(Beginning of RECORD EXCERPTS)
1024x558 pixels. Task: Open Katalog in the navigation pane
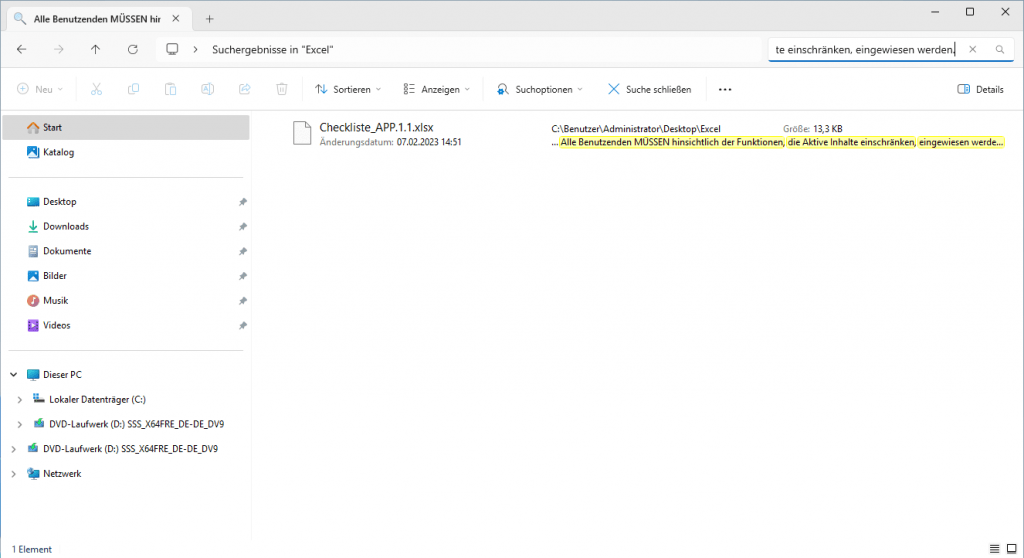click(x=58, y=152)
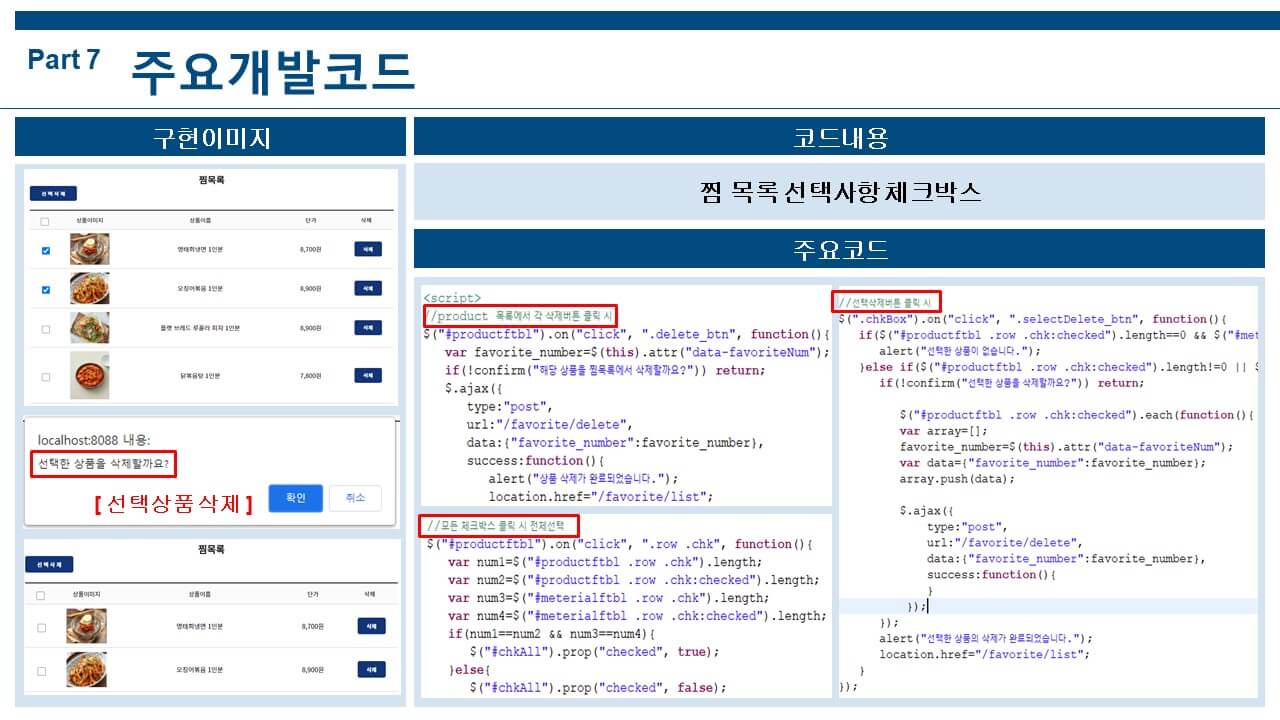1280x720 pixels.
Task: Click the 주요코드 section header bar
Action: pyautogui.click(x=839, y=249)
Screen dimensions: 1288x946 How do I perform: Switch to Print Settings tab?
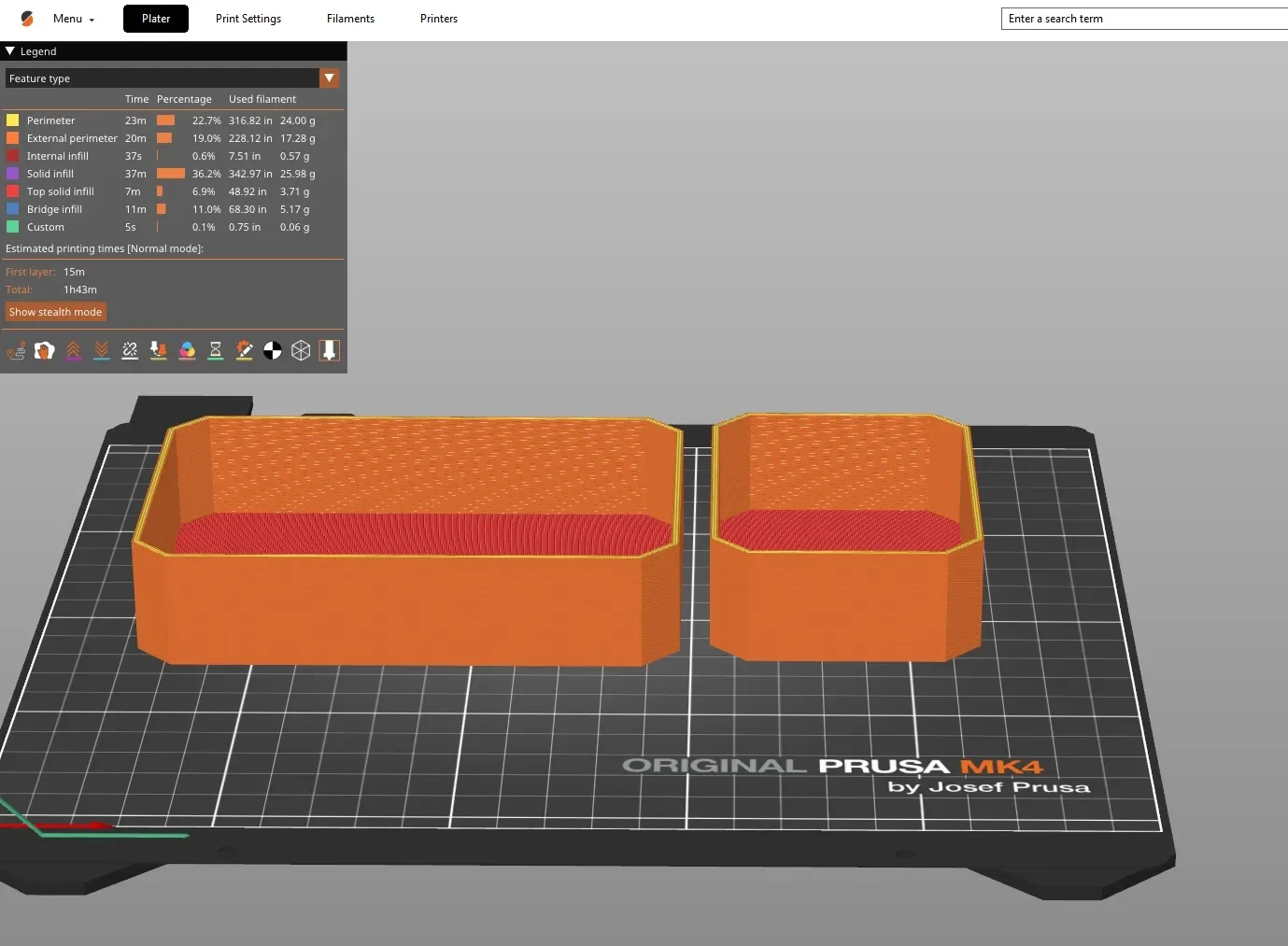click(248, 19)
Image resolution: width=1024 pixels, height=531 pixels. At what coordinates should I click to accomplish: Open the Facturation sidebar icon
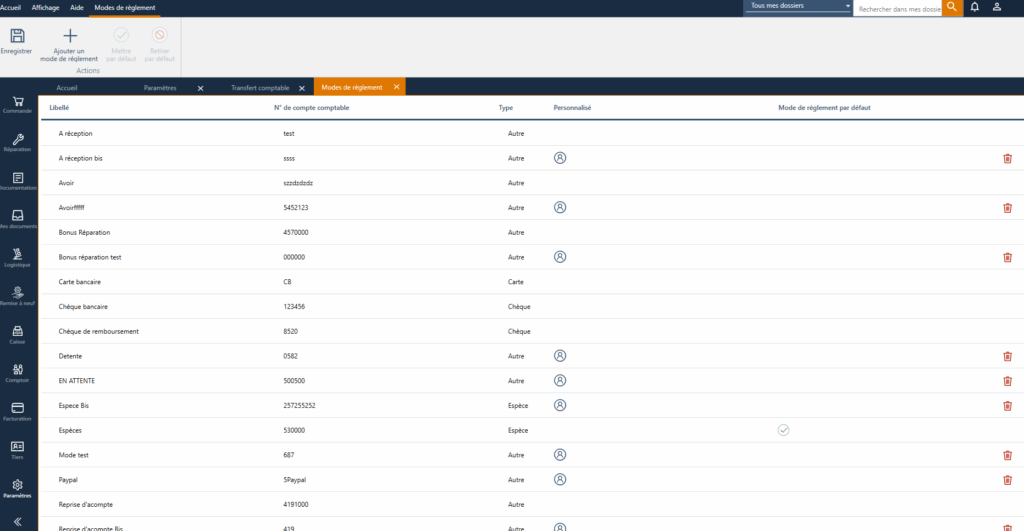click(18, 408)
(End of RECORD EXCERPTS)
**EXERCISE DIRECTIONS:**
Return every entry word for word, leaving the pictures out.

**OUTPUT FOR THIS EXERCISE:**
1024x558 pixels. Task: Open Katalog in the navigation pane
click(x=58, y=152)
1280x720 pixels.
Task: Click the 주요코드 section header bar
Action: pyautogui.click(x=839, y=249)
Screen dimensions: 1288x946 How do I perform: Switch to Print Settings tab?
click(248, 19)
Image resolution: width=1024 pixels, height=531 pixels. At what coordinates should I click to accomplish: Open the Facturation sidebar icon
click(18, 408)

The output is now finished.